I was diagnosed at the age of 18 with Hodgkin Lymphoma (IV). For a while I had self-medicated the various symptoms purely because they seemed fairly menial. To me, slight back pain and a cough that hadn’t budged were the consequences of being active and stressed with school work respective, and understandably, I had never thought that I’d wind up in a chemotherapy suite little over two months later. Diagnosis and the process that comes with it was undeniably one of the hardest experiences. Given my age, Doctors did not immediately associate my symptoms with cancer and so I found myself undergoing tests for a number of other infections before the possibility of the ‘Big C’ was even muttered. Eventually, after an agonising wait, the worst was confirmed and six months of treatment lay ahead.

The next part remains a blur, especially with regards to treatment.

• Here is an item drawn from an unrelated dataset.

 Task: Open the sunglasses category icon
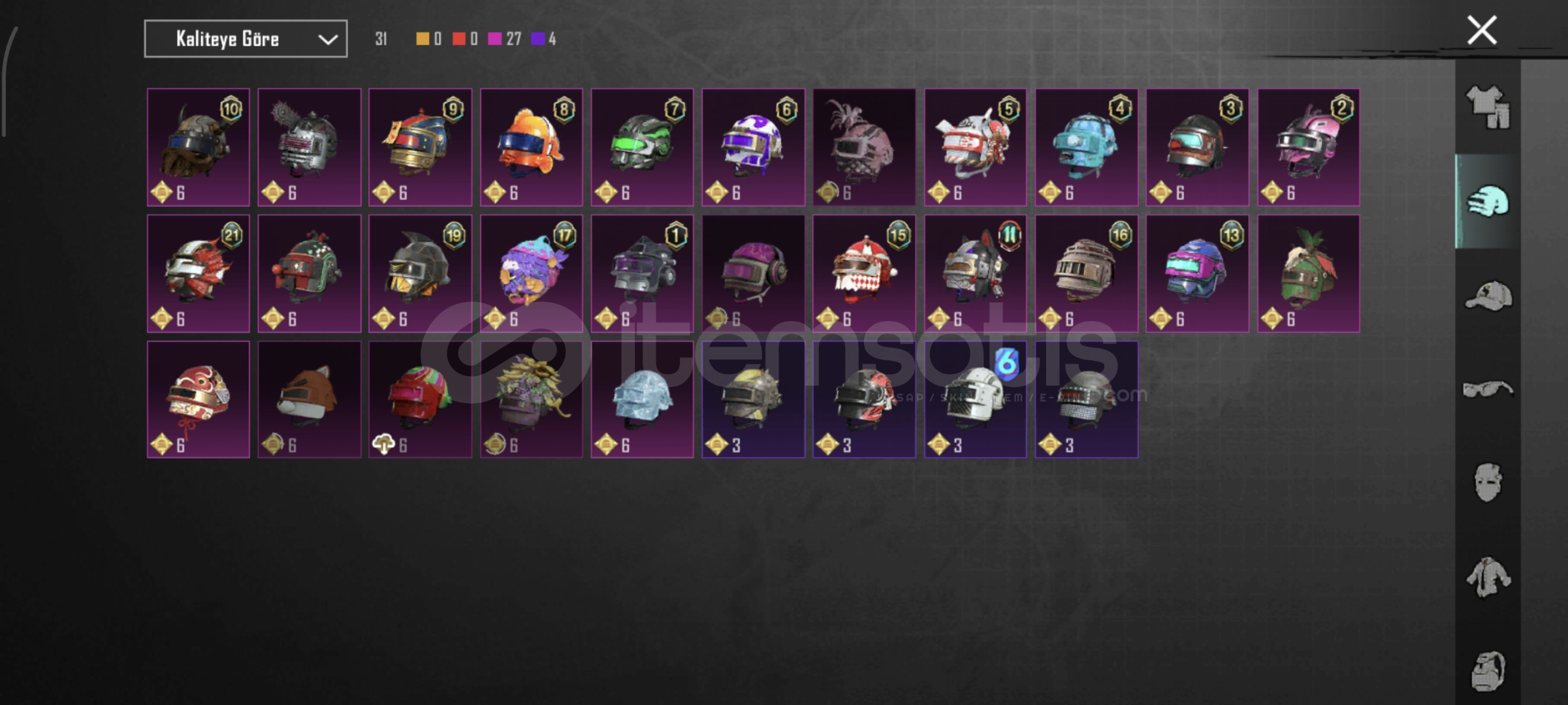pos(1488,390)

Caught up in the whirlwind that is studying for A-Levels, school life was even more hectic given that I had at least two days a week reserved to have treatment and recover from it in time for classes. The support of my friends, family and teachers at this time was invaluable. I won't lie, the prospect of going back to school each week with a thinner head of hair and an even lankier frame daunted me, but it never seemed to be an issue, even with those that barely knew me. My teachers made sure that I was always up to speed with work and never expected much in return which took a whole load off my mind. Family members knew exactly how to help me through this torrid time, the way we always have done with our backs against the wall: with humour. My sister halted her trip around South East Asia just to be at my side - in fact, Rani saw the bad news as an ideal chance to hit the bottle and get unbelievably drunk. She probably doesn't remember that though, but we all recall that phone call... Mum and Dad were fantastic too. I guess the main gist of what I'm saying here is that there is always a support network available to you. I suspect the vast majority of patients at my age will immediately reach out to family members. There's nothing quite like the love of a mother, father or a sibling - no matter how annoying they are! 

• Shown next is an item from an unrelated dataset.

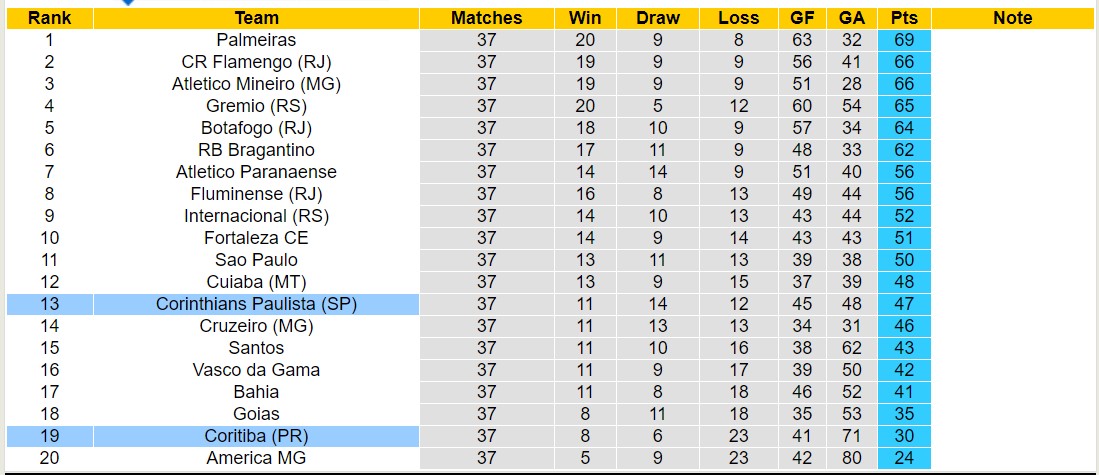Sort by the Team column header
The image size is (1099, 475).
pyautogui.click(x=256, y=18)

I'm currently slaving away in the library studying for my finals at King's College London (KCL). University has been a fresh start that I desperately needed after two bouts of Chemotherapy from 2010 to 2012. In fact, the timing of the ending of my treatment to the start of university couldn't have been better. I had a whole summer to recuperate, grow my hair back and regain any weight that I'd lost. Being fit and able once again has allowed me to take up sport again and this year I was elected as KCL Hockey Club President. Playing competitive sport has immersed me in the social life that I missed out for two years as a cancer patient and it's one of the main reasons that I've been able to move on from that time so quickly. King's College London were so accommodating to me too, as I had originally planned to join in September of 2011, but due to an unexpected relapse of my disease I had to defer. Now, I won't name the universities that declined my deferral because I still believe they were unethical in doing so but I owe an enormous amount to KCL Classics department for their continued care and the decision to take me on despite being a year 'behind'. University life has been punctuated only very rarely by trips to the hospital for the odd check-up and I have, ever since moving to London, had the same person accompany me and I have to publicly thank George for never complaining despite the amount of time you've spent in that waiting room!

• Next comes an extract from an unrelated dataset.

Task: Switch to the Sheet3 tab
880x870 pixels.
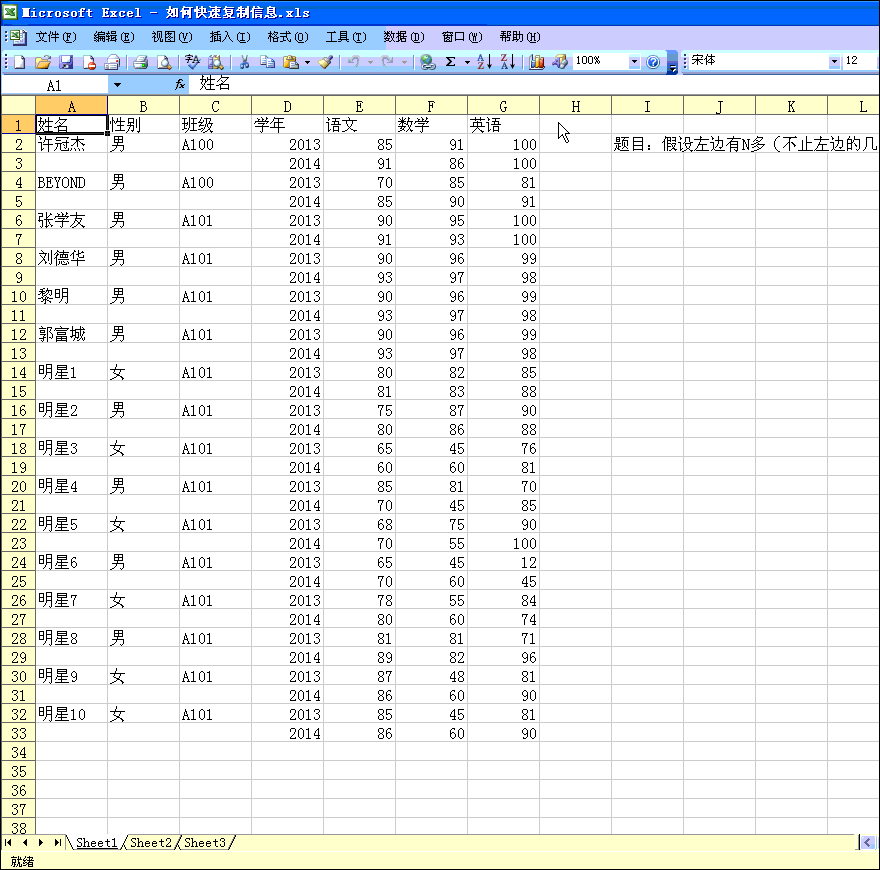Action: click(205, 843)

To this day I maintain that any experience with cancer is to be embraced and talked about. If you are reading this as a survivor, patient or relative/friend of a patient, I'd urge you to find positives and to always aim for the light at the end of the tunnel, because it's never as far away as you may think. I owe a huge debt of gratitude to every person I've met along this journey because not one of them has reminded me of the gravity of the situation and as a result my illness was made to seem menial and my future has become all the more appetising.